#### WHAT IS NEEDED:
Lines holding the string "three" are the ones to copy; find them all in the data.

#### MATERIAL PROVIDED:
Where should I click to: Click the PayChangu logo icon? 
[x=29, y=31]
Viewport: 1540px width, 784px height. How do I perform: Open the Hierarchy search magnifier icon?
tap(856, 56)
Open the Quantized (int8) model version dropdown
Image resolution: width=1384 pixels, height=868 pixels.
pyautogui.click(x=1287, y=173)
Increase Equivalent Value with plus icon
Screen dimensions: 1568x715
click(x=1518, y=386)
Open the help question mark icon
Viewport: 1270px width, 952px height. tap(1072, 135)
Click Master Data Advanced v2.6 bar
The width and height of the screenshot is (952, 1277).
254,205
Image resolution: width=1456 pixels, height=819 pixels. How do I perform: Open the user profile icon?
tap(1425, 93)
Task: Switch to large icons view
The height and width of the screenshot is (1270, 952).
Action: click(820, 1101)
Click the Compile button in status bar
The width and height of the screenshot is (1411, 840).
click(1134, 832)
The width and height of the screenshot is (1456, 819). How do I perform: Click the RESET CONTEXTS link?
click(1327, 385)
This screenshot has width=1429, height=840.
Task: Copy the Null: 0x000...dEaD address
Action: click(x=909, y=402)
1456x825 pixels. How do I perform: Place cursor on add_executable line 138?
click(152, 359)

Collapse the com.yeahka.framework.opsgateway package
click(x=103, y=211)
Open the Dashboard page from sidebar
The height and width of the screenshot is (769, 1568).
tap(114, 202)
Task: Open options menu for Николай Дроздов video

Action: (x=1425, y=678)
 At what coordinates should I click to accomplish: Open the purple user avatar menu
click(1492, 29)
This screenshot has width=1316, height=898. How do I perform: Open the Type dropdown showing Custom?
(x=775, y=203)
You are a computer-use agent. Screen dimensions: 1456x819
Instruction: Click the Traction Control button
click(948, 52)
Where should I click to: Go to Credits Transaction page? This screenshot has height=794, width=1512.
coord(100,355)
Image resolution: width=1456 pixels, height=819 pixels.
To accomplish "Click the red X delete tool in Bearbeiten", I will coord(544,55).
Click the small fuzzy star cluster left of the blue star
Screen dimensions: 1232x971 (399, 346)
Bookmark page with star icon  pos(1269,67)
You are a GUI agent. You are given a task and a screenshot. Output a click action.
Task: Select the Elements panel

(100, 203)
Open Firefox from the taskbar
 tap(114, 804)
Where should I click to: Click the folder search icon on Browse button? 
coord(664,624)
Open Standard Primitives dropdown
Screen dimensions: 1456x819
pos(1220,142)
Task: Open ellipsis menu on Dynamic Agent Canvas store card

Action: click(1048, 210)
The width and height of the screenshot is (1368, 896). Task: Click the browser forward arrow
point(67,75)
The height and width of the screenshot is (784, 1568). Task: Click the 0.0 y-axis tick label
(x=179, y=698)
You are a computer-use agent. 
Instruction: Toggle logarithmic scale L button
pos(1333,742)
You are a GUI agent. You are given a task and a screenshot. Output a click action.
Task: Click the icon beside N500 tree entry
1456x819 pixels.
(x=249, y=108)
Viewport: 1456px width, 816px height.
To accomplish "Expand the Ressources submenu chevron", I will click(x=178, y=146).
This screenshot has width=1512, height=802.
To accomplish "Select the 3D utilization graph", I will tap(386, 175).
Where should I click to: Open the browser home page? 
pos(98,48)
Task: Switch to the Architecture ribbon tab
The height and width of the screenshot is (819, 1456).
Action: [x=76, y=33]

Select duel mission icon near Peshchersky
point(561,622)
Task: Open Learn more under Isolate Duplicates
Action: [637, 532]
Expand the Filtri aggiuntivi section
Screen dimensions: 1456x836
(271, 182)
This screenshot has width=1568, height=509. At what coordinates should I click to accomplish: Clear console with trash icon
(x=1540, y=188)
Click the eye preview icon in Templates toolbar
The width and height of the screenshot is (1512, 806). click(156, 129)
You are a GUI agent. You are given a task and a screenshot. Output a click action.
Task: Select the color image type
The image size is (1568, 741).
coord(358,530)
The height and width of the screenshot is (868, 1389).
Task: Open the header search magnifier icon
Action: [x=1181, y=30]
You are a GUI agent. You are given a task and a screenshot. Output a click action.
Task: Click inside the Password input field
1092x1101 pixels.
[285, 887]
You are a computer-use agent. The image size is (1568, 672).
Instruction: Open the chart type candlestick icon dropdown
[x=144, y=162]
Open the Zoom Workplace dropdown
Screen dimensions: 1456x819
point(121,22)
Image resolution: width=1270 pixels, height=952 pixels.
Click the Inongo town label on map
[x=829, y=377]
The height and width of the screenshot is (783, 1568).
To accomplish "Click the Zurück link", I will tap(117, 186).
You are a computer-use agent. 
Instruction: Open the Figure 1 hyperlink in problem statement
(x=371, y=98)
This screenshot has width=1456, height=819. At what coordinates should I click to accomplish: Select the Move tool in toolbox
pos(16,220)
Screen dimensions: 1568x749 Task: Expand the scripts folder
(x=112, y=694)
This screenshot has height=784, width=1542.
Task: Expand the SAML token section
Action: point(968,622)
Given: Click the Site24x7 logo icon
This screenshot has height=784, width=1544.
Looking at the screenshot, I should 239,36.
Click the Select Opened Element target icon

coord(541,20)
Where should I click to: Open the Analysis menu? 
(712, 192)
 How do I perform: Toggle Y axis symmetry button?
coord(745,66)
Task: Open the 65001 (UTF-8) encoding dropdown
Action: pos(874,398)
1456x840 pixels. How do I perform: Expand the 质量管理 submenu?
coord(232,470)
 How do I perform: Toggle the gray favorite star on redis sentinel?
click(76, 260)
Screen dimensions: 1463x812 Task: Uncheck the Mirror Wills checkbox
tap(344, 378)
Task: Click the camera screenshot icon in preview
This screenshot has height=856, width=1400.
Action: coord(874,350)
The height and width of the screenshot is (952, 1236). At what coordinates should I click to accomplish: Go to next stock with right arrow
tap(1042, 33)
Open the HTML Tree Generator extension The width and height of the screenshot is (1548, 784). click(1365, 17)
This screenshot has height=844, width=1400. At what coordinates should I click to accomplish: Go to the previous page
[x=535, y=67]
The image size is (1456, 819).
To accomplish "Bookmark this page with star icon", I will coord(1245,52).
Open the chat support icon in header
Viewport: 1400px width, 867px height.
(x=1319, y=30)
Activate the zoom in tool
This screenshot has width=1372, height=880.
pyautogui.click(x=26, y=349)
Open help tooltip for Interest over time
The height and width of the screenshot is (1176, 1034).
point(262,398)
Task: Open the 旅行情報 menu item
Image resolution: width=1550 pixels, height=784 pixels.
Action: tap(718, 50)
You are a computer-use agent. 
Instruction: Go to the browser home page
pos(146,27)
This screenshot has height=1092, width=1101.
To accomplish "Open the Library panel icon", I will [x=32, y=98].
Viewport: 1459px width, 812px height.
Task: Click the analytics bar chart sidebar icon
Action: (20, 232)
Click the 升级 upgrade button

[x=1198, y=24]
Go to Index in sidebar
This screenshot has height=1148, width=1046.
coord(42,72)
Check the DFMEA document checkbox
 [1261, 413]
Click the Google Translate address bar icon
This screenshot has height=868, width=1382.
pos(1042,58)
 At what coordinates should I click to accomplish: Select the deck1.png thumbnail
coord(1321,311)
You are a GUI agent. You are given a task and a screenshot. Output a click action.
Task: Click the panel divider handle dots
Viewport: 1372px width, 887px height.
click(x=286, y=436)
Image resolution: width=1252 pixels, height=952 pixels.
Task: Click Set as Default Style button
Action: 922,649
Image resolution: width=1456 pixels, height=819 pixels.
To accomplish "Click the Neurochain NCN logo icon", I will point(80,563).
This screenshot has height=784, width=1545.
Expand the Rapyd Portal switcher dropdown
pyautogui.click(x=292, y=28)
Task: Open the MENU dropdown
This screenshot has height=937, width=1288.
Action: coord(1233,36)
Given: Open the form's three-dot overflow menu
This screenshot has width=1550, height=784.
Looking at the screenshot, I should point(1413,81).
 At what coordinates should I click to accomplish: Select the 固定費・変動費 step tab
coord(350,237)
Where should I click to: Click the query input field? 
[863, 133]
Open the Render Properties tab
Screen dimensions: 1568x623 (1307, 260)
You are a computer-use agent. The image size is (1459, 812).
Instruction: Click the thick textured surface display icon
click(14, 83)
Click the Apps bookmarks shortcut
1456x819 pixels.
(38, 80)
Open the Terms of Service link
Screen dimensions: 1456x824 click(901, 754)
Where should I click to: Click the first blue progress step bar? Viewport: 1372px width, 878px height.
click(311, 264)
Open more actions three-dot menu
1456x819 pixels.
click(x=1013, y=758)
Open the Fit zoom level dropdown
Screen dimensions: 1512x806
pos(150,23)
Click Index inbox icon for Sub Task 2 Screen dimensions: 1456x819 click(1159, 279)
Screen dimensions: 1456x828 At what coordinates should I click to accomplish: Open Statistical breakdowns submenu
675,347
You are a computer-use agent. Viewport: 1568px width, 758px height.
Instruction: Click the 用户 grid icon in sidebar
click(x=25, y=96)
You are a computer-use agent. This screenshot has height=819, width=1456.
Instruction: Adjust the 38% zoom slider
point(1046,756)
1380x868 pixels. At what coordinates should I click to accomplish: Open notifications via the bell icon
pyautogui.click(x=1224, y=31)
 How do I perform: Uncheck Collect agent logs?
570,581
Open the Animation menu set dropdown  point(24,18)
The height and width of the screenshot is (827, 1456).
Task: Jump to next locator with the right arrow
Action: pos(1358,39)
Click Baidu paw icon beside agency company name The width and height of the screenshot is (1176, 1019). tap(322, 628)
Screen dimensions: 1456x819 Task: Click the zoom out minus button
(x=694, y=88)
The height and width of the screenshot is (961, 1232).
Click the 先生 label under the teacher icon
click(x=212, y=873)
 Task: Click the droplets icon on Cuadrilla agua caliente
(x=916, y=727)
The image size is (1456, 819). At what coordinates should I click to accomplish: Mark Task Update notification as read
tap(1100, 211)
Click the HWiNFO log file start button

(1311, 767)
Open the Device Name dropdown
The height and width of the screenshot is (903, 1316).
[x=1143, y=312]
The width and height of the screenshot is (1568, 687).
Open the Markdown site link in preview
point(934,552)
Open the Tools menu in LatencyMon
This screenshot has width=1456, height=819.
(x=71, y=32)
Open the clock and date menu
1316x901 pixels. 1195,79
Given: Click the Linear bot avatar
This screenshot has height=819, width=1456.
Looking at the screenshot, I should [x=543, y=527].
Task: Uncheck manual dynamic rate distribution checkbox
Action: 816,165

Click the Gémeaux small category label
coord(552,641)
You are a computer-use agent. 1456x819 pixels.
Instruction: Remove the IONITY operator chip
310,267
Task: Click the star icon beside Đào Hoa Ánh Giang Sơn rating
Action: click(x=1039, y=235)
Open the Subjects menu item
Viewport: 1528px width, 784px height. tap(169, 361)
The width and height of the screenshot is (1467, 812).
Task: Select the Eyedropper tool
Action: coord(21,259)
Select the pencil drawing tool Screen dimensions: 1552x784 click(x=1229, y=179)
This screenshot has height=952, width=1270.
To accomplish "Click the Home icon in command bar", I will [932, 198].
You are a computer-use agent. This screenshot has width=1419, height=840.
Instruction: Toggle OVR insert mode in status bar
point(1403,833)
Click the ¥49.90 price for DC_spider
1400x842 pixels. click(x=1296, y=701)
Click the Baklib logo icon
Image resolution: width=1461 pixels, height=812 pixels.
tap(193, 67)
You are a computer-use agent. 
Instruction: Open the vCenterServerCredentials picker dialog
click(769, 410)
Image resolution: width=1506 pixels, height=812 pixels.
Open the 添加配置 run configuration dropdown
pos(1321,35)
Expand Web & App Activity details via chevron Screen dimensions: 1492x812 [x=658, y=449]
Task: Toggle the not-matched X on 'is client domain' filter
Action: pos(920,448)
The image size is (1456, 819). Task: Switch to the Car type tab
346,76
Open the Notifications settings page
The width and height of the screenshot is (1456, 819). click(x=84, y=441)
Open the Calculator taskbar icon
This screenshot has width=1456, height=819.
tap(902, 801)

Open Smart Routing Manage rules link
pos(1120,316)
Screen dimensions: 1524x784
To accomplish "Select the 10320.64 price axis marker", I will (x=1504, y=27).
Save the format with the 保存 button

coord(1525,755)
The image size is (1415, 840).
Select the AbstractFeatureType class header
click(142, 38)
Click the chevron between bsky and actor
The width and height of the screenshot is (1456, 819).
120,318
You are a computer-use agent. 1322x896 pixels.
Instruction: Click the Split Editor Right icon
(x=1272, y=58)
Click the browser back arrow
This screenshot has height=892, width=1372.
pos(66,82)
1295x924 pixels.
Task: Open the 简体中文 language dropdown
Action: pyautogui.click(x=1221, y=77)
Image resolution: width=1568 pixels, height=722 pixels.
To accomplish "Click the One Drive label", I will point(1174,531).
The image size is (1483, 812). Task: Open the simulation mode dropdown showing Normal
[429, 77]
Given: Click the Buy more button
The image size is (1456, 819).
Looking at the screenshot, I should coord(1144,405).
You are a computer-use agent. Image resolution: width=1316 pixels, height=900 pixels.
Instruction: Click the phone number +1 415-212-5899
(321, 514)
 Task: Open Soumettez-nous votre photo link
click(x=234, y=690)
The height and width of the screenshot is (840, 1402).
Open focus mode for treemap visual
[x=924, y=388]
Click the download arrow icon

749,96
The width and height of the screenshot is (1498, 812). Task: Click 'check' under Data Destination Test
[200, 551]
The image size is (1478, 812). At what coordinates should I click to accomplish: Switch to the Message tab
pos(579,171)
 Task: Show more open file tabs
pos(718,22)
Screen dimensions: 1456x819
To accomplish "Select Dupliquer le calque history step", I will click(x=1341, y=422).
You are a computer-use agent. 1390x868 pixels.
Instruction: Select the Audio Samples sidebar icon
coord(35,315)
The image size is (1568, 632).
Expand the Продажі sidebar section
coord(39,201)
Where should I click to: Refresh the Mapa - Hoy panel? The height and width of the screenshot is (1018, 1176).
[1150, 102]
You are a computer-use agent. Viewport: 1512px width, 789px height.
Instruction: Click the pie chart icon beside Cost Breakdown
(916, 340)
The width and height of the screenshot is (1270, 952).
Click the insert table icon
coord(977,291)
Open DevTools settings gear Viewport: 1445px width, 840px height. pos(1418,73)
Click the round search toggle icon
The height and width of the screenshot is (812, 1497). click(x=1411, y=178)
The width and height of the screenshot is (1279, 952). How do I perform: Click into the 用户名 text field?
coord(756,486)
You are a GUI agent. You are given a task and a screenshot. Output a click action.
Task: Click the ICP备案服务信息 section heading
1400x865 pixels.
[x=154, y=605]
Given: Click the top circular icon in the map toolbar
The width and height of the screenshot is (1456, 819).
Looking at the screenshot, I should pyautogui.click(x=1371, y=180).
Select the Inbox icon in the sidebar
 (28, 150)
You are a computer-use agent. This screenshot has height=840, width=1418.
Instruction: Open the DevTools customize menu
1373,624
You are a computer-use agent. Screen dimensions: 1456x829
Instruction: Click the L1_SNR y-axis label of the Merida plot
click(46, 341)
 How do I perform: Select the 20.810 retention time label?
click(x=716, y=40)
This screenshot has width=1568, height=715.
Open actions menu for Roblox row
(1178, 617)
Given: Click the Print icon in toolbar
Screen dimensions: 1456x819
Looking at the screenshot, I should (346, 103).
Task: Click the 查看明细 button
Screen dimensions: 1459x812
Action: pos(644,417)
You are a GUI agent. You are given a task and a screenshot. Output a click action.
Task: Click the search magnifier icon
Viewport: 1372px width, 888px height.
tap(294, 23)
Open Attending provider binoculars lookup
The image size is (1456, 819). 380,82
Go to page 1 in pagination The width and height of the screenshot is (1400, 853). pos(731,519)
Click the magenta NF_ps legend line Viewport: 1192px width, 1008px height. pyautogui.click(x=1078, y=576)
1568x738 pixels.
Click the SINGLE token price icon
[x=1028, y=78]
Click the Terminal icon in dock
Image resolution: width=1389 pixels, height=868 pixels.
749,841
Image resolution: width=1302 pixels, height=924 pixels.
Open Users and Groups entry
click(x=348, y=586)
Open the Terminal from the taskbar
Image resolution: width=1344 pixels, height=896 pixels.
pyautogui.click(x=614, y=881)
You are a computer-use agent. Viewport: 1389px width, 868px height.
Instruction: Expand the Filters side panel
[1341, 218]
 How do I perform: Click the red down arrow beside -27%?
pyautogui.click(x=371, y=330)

#### ANSWER TO THIS EXERCISE:
Given: Open the form's three-dot overflow menu
Open more actions three-dot menu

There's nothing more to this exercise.